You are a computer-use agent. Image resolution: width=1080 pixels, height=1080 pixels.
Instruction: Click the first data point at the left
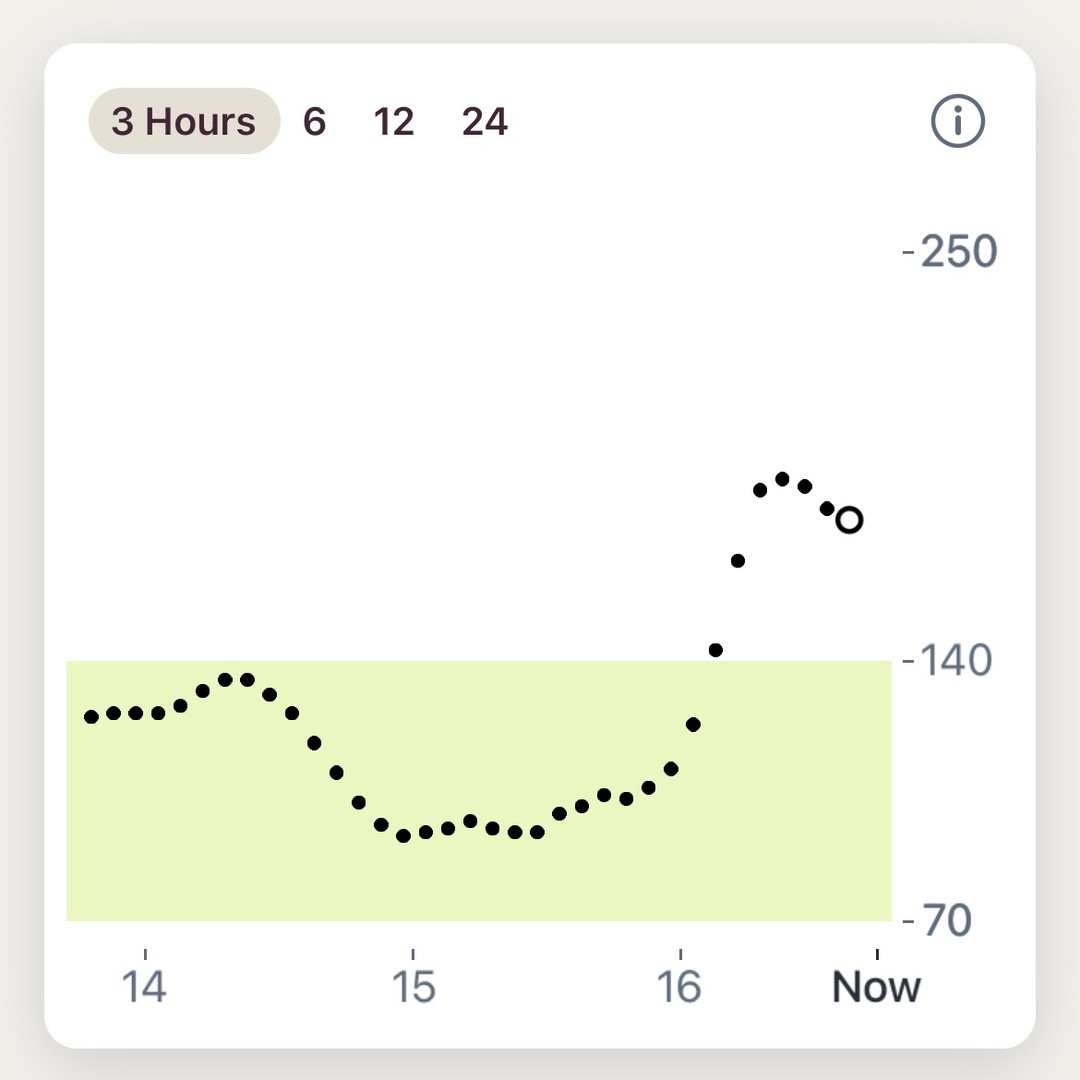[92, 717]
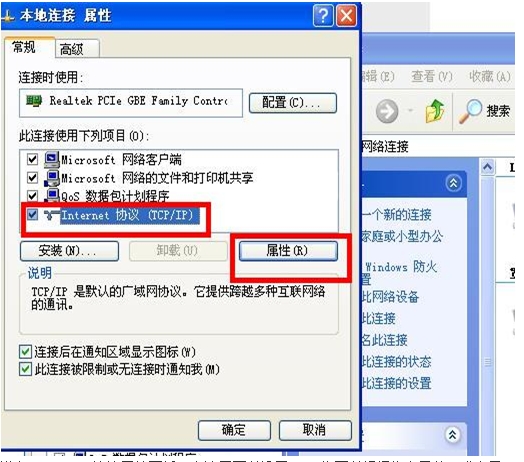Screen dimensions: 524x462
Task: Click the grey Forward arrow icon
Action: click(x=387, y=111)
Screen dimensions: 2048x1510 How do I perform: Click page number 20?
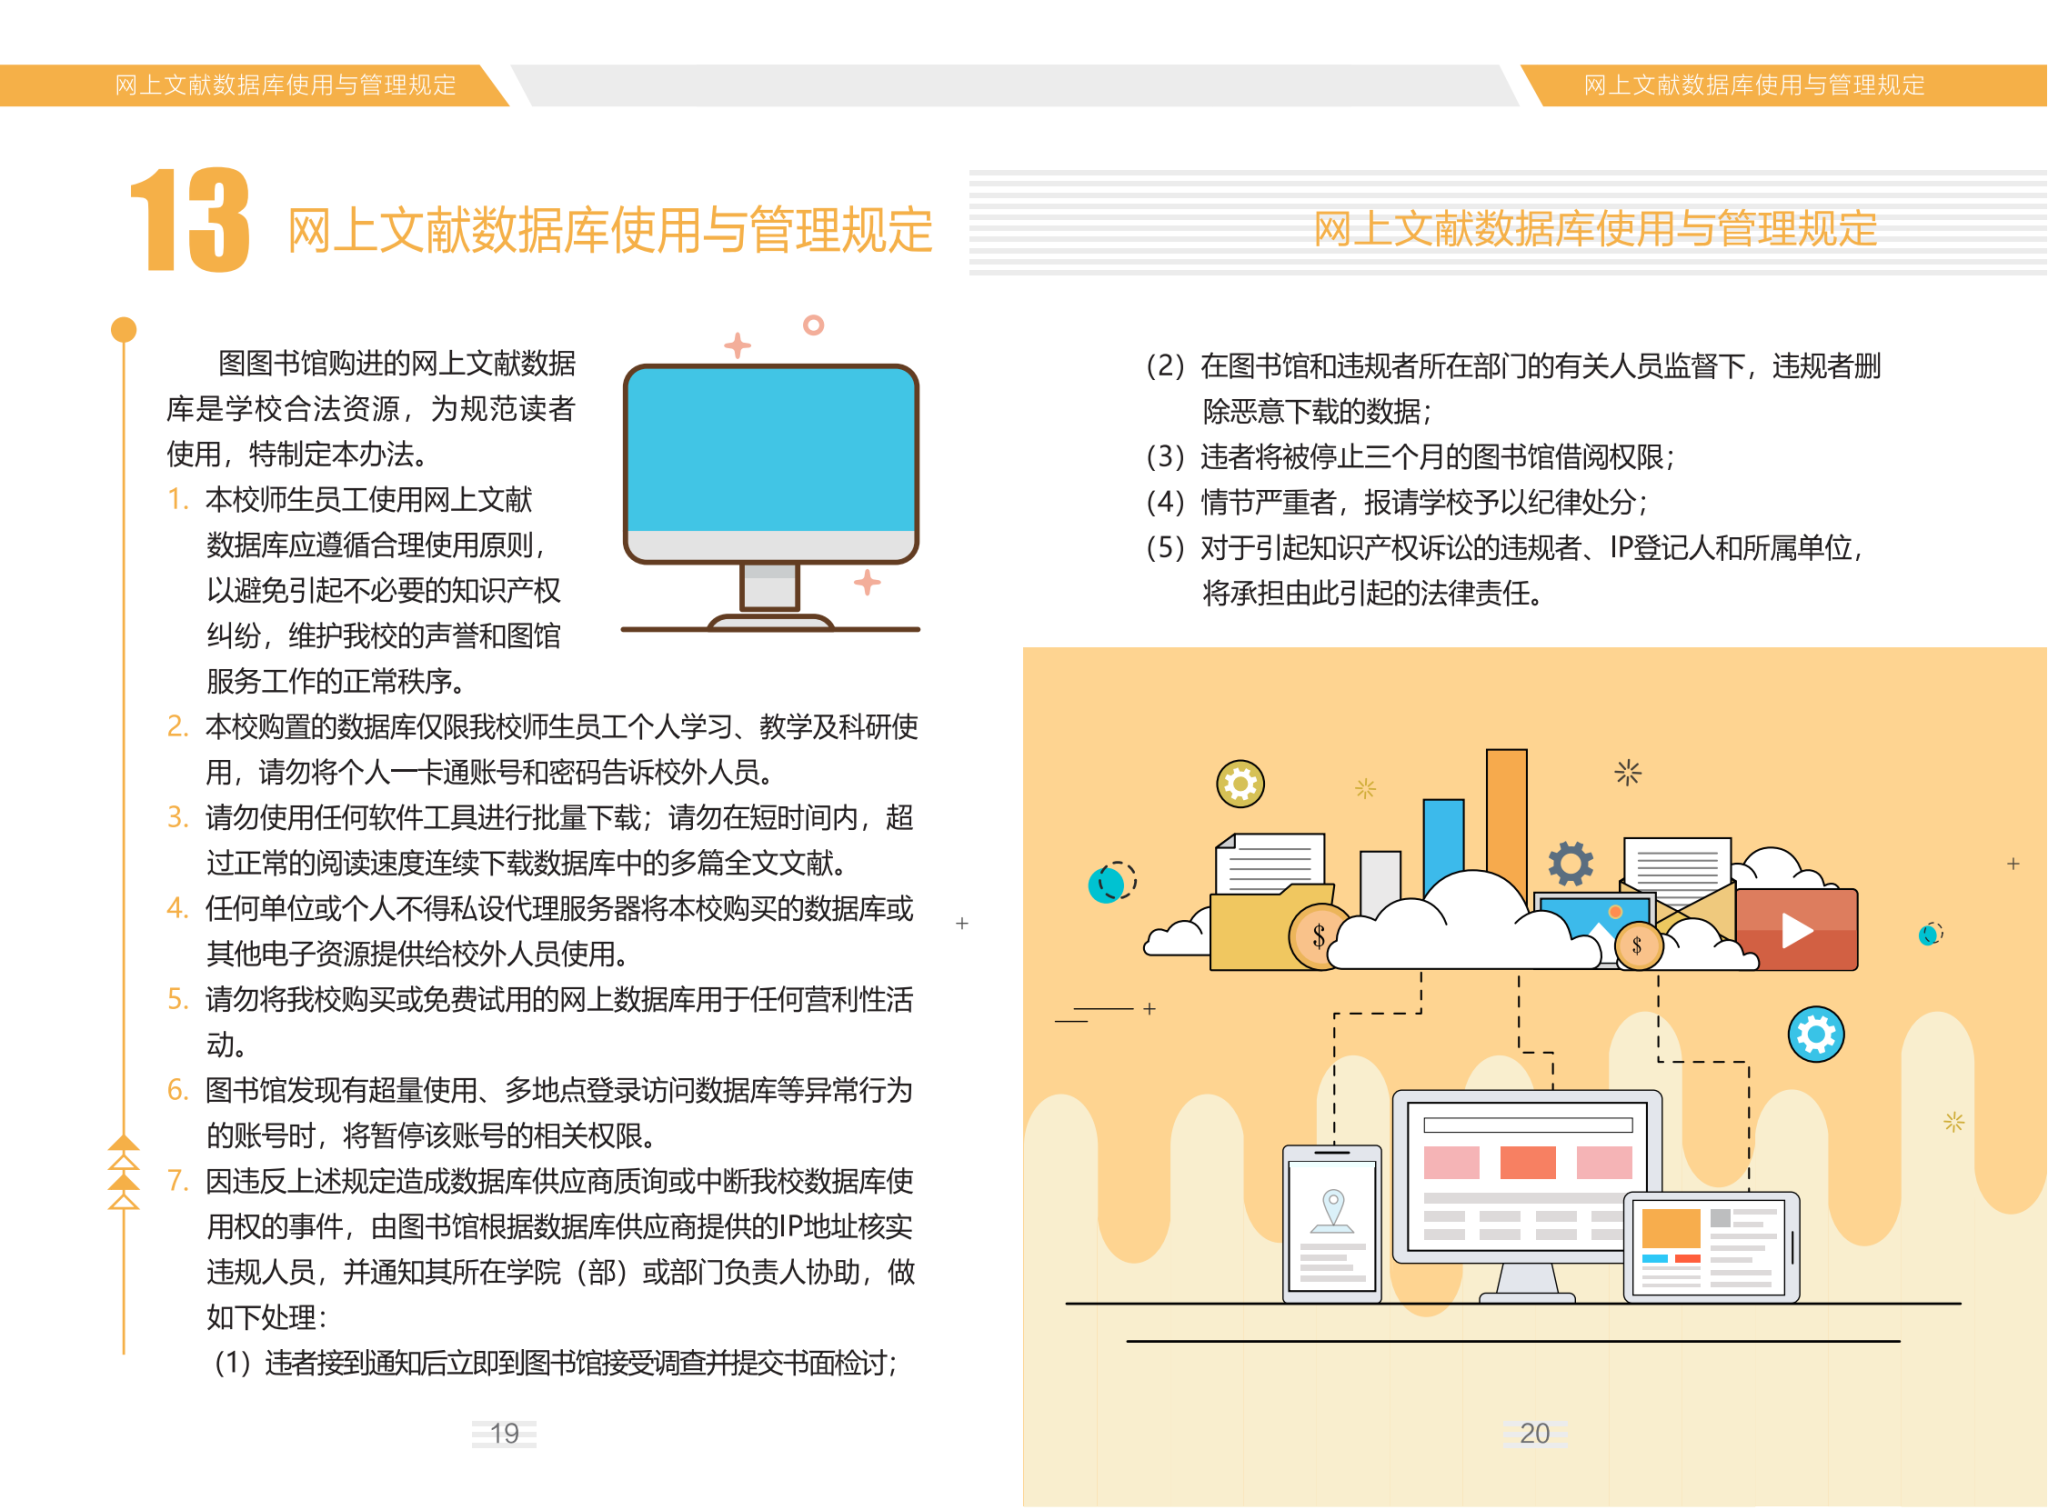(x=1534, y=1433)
--
Can you reproduce the items above with "data point" renamed to "marker", changing nothing else and leaving out the pictures?

You are a computer-use agent. Image resolution: width=1080 pixels, height=1080 pixels.
Instruction: Click the first marker at the left
[92, 717]
Screen dimensions: 524x462
Task: Click the grey Forward arrow icon
Action: click(x=387, y=111)
Screen dimensions: 2048x1510 How do I perform: Click page number 20?
(x=1534, y=1433)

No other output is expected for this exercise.